Press Release - Department of Health - The Paddington Health
Campus scheme
19 May 2006
Sir John Bourn, the head of the National Audit Office, reported
to Parliament today on the cancellation of the Paddington Health
Campus scheme in June 2005 at a cost of £15 million.
The scheme was a complex and ambitious attempt to build a
world-class healthcare facility and ultimately proved to be beyond
the capacity of the scheme partners to deliver. There were three
main reasons for this. The first was the number and scale of the
risks and the lack of a single body in charge of the scheme. The
second was the way in which the partners organised and carried
through the scheme. The third was the lack of active strategic
support for the campus vision.
The 2000 Outline Business Case estimated the gross capital
construction cost to be approximately £300 million (£411 million at
2005 prices), with completion of the hospitals due by 2006. By the
time the scheme was cancelled in 2005, projected costs had risen to
£894 million and the expected completion date had slipped to
2013.
The National Audit Office considers that the North West London
Strategic Health Authority should either have required the campus
partners to draw up a new Outline Business Case in early 2003 or
cancelled the scheme at that stage. In late 2002, external
construction consultants confirmed that the estimated capital
construction costs had more than doubled and Westminster City
Council confirmed that the scheme could not fit on the land
available.
The report concludes that the failure of the Two NHS Trusts – St
Mary’s NHS Trust and the Royal Brompton and Harefield NHS Trust -
to merge at the start of the process was a key factor in the
failure of the scheme. Their diverging clinical and financial
interests were exposed as the scheme wore on, exacerbated by
developments in NHS policy.
The scheme eventually failed in May 2005 for three specific
reasons:
- The Campus partners were unable to secure adequate land for the
scheme;
- The Campus partners, and others, differed over whether the
scheme was affordable;
- Capacity planning in 2005 indicated that the local NHS in North
West London needed to reduce capacity by 500 to 600 beds.
All three reasons caused the Board of the Royal Brompton and
Harefield NHS Trust to decline to recommend the scheme for approval
to proceed in May 2005. The scheme was formally cancelled in June
2005.
The report notes that hospital building schemes cost, on
average, more than double (117 per cent) their initial estimated
cost. It recommends that the Department of Health should implement
its own Capital Investment Manual guidance on reappraising business
cases if estimated construction costs rise more than 10 per cent
above approved values. It also recommends that no NHS hospital
scheme should proceed without the formal identification of a single
sponsor, even if this means NHS Trusts must merge before starting
procurement.
Sir John Bourn said:
“A hospital development of this scale and ambition was
always going to be a challenge but the original business case was
inadequate, the lack of a single sponsor was a fatal flaw and the
final scheme was not deliverable. The cancellation of the
Paddington scheme at a cost of £15 million has left patients, staff
and visitors to the hospitals with outdated facilities.
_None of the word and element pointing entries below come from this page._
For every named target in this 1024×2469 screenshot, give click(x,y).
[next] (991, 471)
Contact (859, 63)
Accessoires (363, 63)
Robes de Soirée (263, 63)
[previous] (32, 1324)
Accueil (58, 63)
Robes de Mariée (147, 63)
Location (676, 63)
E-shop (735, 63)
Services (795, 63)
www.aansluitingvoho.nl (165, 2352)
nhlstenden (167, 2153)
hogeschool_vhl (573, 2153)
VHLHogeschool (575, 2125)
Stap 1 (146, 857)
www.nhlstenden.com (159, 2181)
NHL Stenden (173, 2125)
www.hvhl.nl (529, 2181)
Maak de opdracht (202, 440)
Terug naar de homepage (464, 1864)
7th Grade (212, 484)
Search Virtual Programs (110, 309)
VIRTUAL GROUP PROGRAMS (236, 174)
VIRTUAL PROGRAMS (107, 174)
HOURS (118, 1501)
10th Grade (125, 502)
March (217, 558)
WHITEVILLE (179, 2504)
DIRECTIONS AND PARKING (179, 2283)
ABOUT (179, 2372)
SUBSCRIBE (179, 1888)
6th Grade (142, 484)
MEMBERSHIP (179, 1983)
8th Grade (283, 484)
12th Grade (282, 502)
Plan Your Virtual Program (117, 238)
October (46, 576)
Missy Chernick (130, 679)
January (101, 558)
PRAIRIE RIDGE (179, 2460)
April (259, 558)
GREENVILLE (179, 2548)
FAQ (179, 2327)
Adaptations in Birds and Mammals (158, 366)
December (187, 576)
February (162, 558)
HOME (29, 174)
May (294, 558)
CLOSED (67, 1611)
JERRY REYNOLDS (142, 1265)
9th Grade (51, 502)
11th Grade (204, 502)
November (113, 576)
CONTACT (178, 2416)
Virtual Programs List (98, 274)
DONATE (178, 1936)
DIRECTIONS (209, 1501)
“The Department of Health should draw on my report’s conclusions
and recommendations when deciding how best to initiate and manage
its £7 billion to 9 billion capital investment programme in order
to provide value for money to taxpayers, patients and staff.”
Notes for Editors:
- The scheme aimed to replace three run-down hospitals: St
Mary’s, the Royal Brompton and the Harefield, with state of the art
clinical accommodation. The scheme also included space for new
research facilities for Imperial College, including the National
Heart and Lung Institute, currently housed mainly on the Royal
Brompton and Harefield sites. The campus partners were Royal
Brompton and Harefield NHS Trust, St Mary’s NHS Trust, Imperial
College and, from 2002, Partnerships UK.
- The estimated capital construction cost of £894 million in 2005
included £117 million of optimism bias. Optimism bias, which was
introduced in 2003, is an adjustment required by the Treasury to
redress the tendency of capital schemes to be overly optimistic
when assessing the cost of projects. Judgements on affordability
after 2003 were based on the capital value including optimism
bias.
- Press notices and reports are available from the date of
publication on the NAO website at www.nao.org.uk
Hard copies can be obtained from The Stationery Office on 0845 702
3474.
- The Comptroller and Auditor General, Sir John Bourn, is the
head of the National Audit Office which employs some 800 staff. He
and the NAO are totally independent of Government. He certifies the
accounts of all Government departments and a wide range of other
public sector bodies; and he has statutory authority to report to
Parliament on the economy, efficiency and effectiveness with which
departments and other bodies have used their resources.